Assigned task:
Working from the records below, return word for word the line that contains "The image size is (890, 838)." and each line after it, ending with the last. Skip all pictures.
Start of Data records
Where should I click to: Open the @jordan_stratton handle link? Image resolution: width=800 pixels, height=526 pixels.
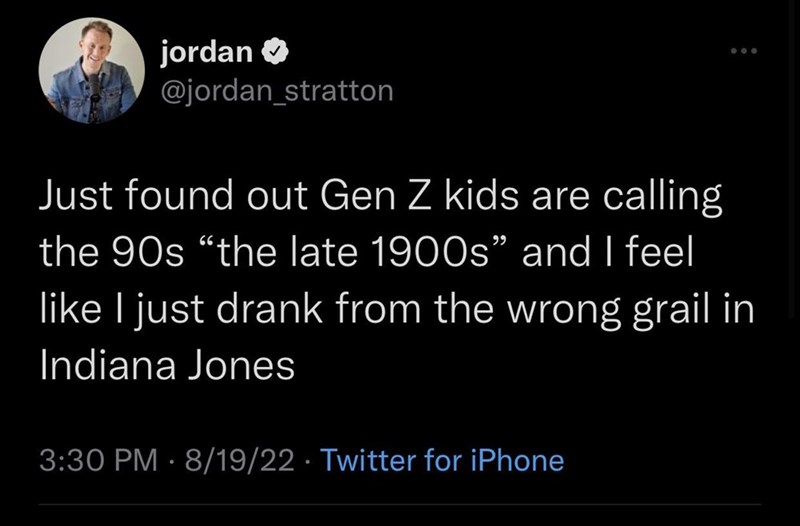(277, 91)
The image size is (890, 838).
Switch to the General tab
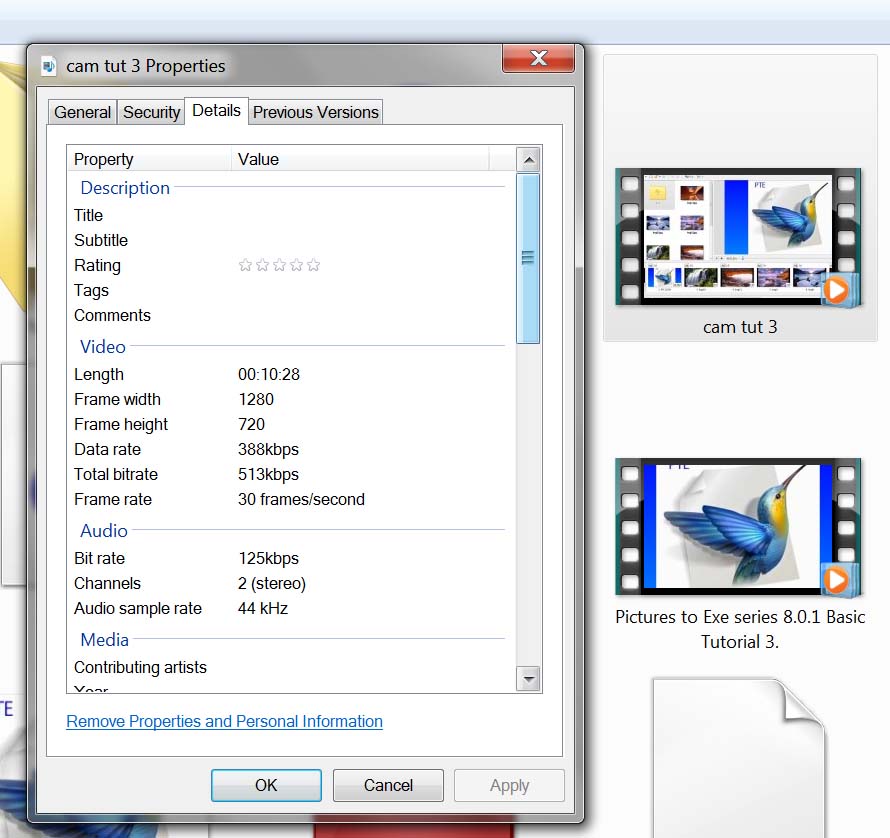pos(82,112)
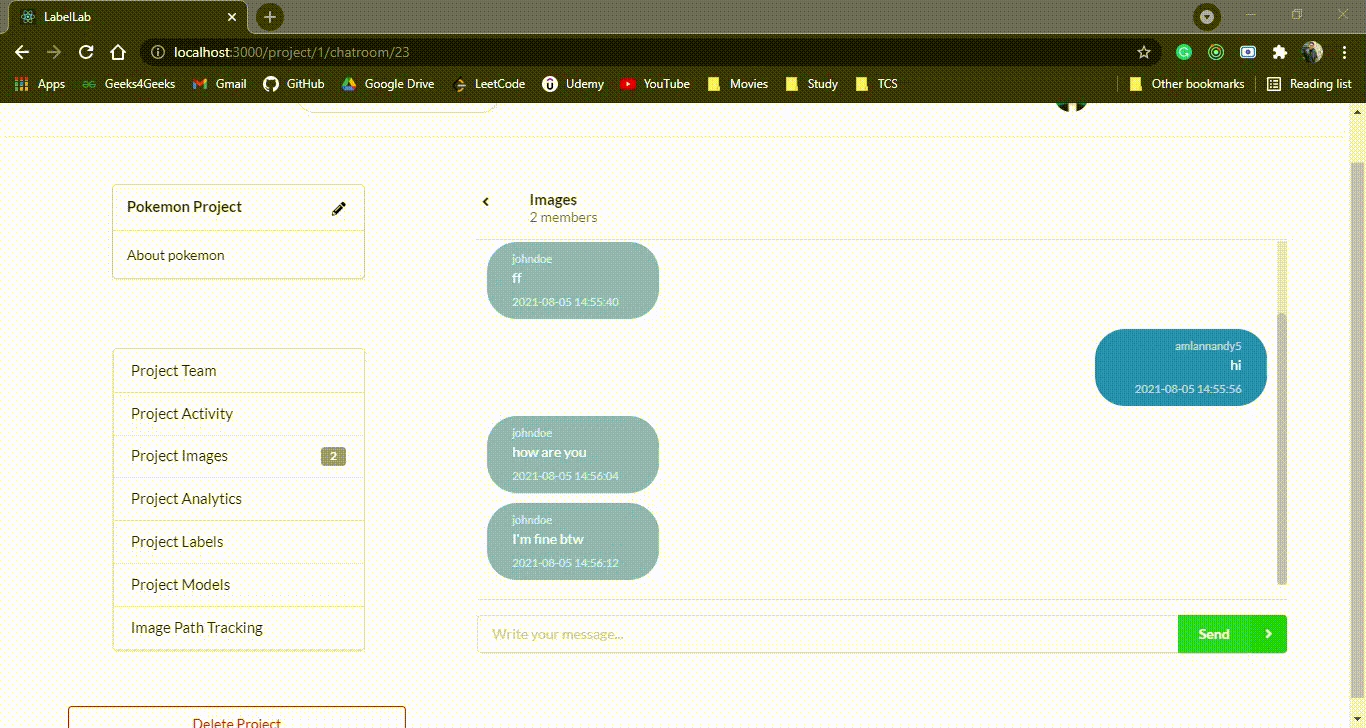Click the back arrow beside Images chat title
The width and height of the screenshot is (1366, 728).
pos(486,202)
End of Data records
Solution for this problem:
The image size is (890, 838).
Switch to the General tab
pos(82,112)
Click the back arrow beside Images chat title
The width and height of the screenshot is (1366, 728).
pos(486,202)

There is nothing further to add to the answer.